“Reformuler les frontières entre le Je et le Nous” : les Activités Sociales au défi de nouvelles mutations

Assemblée générale annuelle des présidents de CMCAS, le 11 octobre 2018 à Montreuil.

Assemblée générale annuelle des présidents de CMCAS, le 11 octobre 2018 à Montreuil. ©Charles Crié/CCAS

Le sociologue Michel Vakaloulis a livré la synthèse de quarante entretiens réalisés en 2017 auprès de professionnels et d’élus de CMCAS, devant l’assemblée des présidents de CMCAS réunis le 11 octobre au siège de la CCAS, à Montreuil.
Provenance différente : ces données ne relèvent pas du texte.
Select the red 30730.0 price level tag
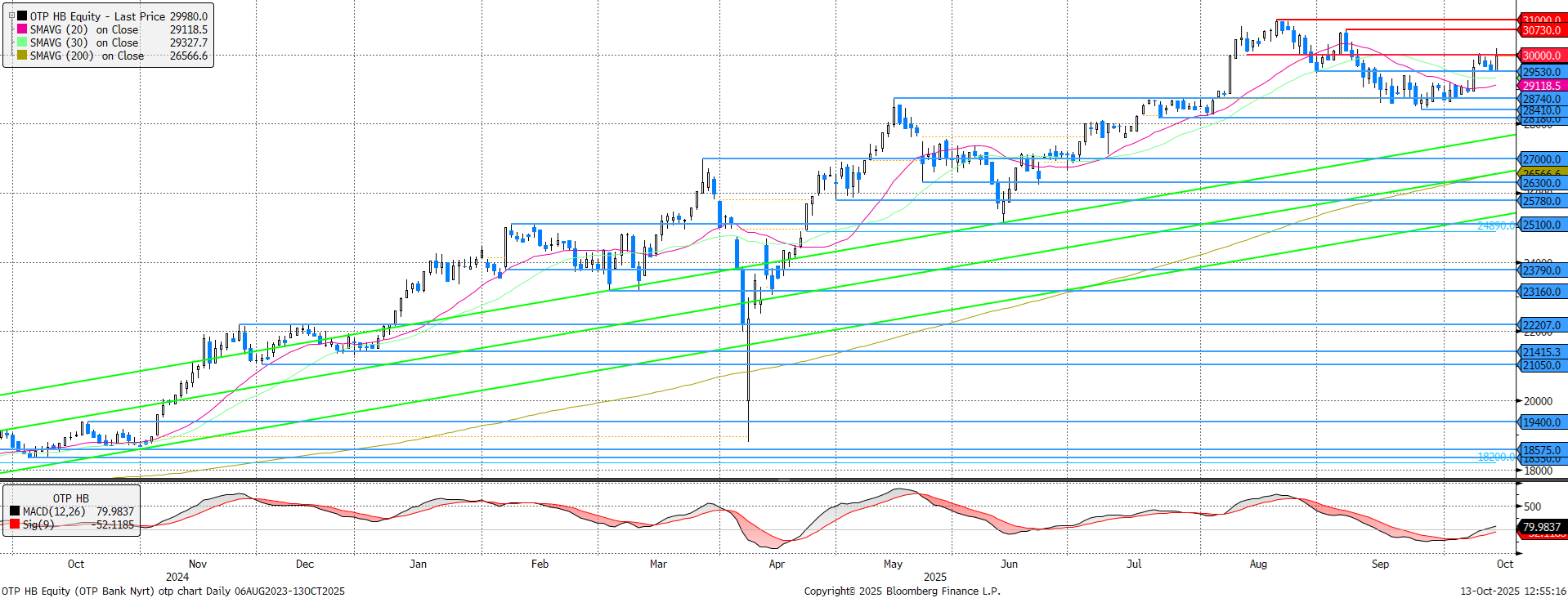The width and height of the screenshot is (1568, 598). pos(1541,30)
Il a indiqué à la fois les écueils à l’action des Activités Sociales et les nouveaux sentiers que celles-ci devraient emprunter.

Parties intégrantes au contrat de travail des agent·es des Industries électriques et gazières, les Activités Sociales sont confrontées aux grands bouleversements qui traversent la vie des agents et de leurs familles : démographiques, avec l’élargissement des fonctions cadre au sein des entreprises ; managériaux, avec l’individualisation des carrières ; économiques, avec des restructurations multiples qui frappent les entreprises de la branche.
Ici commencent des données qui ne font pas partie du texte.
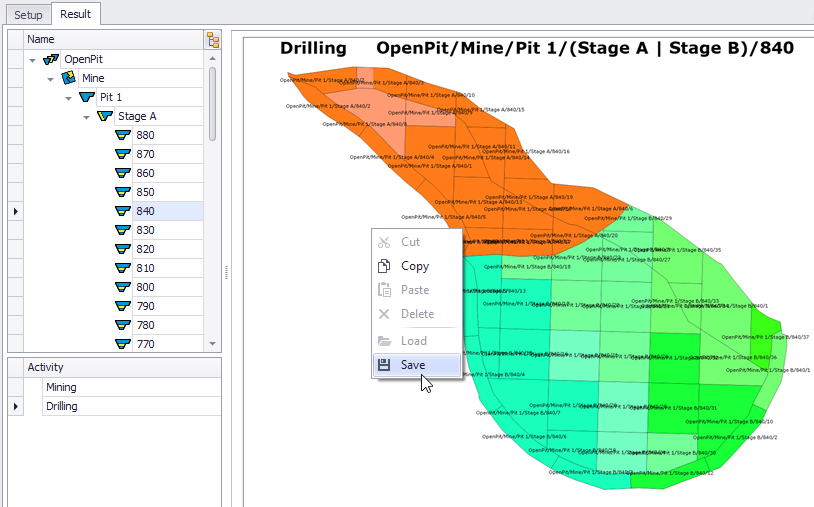This screenshot has width=814, height=507.
Task: Click the Stage A node icon
Action: (x=105, y=116)
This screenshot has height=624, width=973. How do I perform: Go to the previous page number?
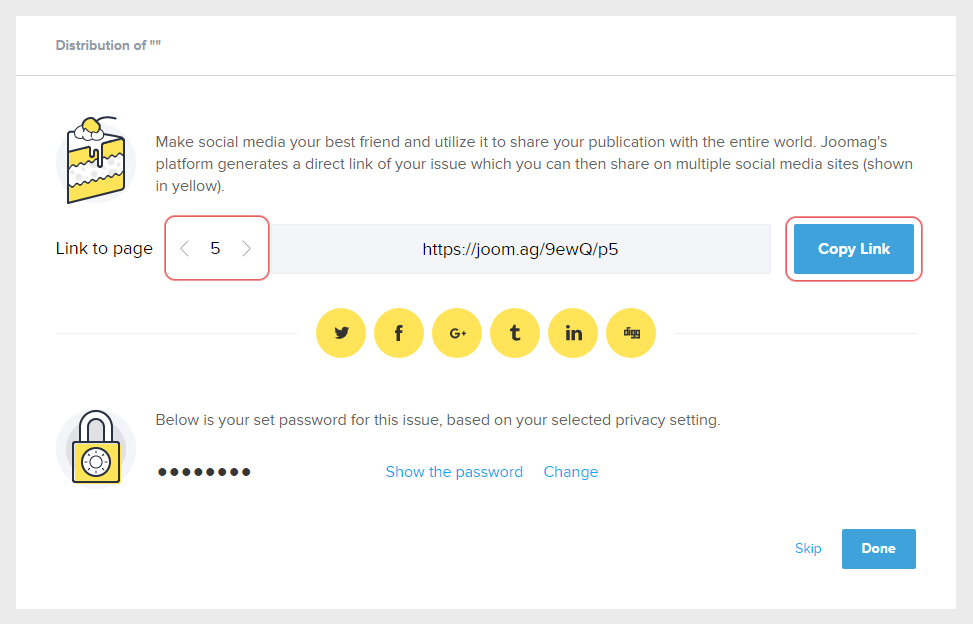pyautogui.click(x=184, y=249)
Comme les agent·es, les Activités Sociales sont également placées face à des changements sociétaux : recompositions familiales ; émergence de nouveaux groupes comme les jeunes retraités ou le “grand âge” ; l’utilisation d’un “temps libre” fractionné, et les ressources qui y sont consacrées ; les sollicitations d’un marché de l’offre des vacances, de la culture et des loisirs.
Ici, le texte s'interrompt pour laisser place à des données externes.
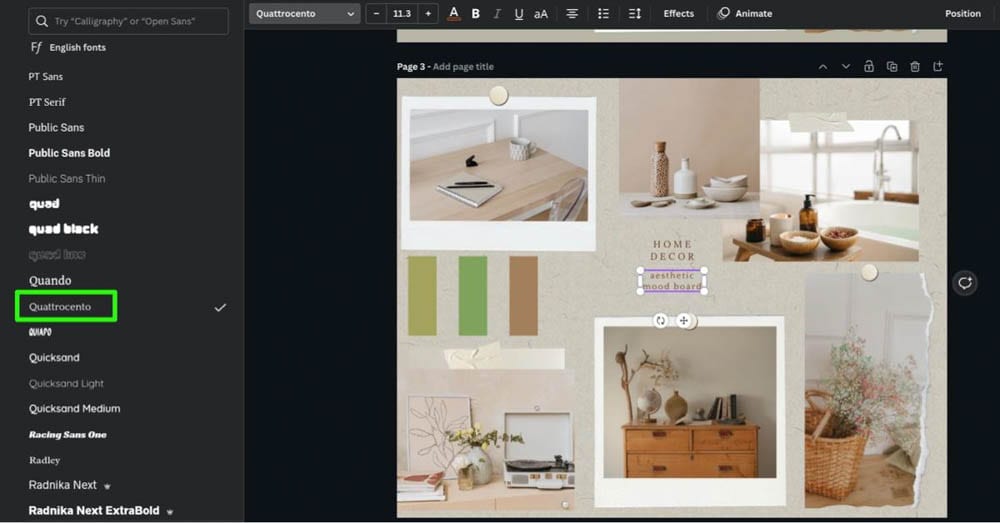Lock Page 3 with the lock icon
The height and width of the screenshot is (523, 1000).
[869, 67]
Ces mutations touchent également, note l’auteur, le mouvement syndical dans son ensemble. “Les présidents interviewés sont conscients que la désaffection à l’égard du militantisme représente un obstacle majeur pour préparer l’avenir. Toutefois, la “crise du militantisme” n’est pas une fatalité”, précise Michel Vakaloulis, enseignant-chercheur en sciences politiques à l’université Paris 8, pour qui il s’agit plutôt d’y voir des manifestations d’une “reformulation des frontières entre le je et le nous”. Le 11 octobre dernier, il présentait aux président·es de CMCAS réuni·es en assemblée générale un rapport de 87 pages intitulé “Les Activités Sociales et culturelles de l’énergie au quotidien”

Rendre lisible l’offre

L’enquête pointe d’autres obstacles aux déploiements des Activités Sociales, tels que l’inadéquation entre le mode de vie des “bénéficiaires non pratiquants” – ceux qui n’utilisent pas les Activités Sociales – et l’offre globale de la CCAS et des CMCAS ; des grilles tarifaires des activités et des services proposés qui “peuvent être dissuasives pour certaines catégories de bénéficiaires”.

Pour y remédier, l’auteur propose quelques pistes de réflexion comme “rendre lisible l’offre”, “déchiffrer les attentes”, voire “segmenter” l’offre en fonction des publics, “le décroisement des activités nationales et/ou locales”. Si la communication des CMCAS est d’informer les bénéficiaires sur leurs droits et les modalités pour y accéder, “la quasi-totalité des enquêtés”, note l’auteur, mentionne, en dépit de vrais progrès réalisés ces dernières années, la persistance de “sérieuses difficultés en matière de communication au niveau des CMCAS”.

Renforcer la communication à l’ère du numérique

Si, par exemple, la mise en service de la billetterie en ligne a incontestablement rencontré le succès, la communication de proximité reste à renforcer, car, indique l’auteur, “l’arrivée du numérique bouscule les modes de communication et de consommation dans la société”. Il s’agit donc, selon lui, “de repenser l’articulation entre proximité numérique, proximité physique et proximité nationale” de façon urgente.

Au fil de cette enquête, il apparaît que les Activités Sociales semblent être partagées entre, d’une part, l’adaptation totale au marché de l’offre concurrentielle des vacances, des loisirs et de la culture, et, d’autre part, le pari, renouvelé, d’une appropriation collective des moyens de l’émancipation individuelle autour de la coconstruction d’activités “par et pour” mises en oeuvre par les électriciens et gaziers et leurs familles. En cela, elles ne sont pas hors des grandes problématiques de leur temps qui voient se disputer des conceptions de la société entre consommation passive et utilisation active. La voie est étroite et, “le risque ici, souligne Michel Vakaloulis, est de subvertir l’existence des Activités Sociales et culturelles dans son principe même, de faire éclater le cadre collectif, de perdre l’envie de faire ensemble”.

En conclusion de cette enquête, Michel Vakaloulis préconise de “s’engager dans la bataille de l’efficacité sociale” et de redéployer l’offre pour cibler aussi les bénéficiaires dans toute leur diversité.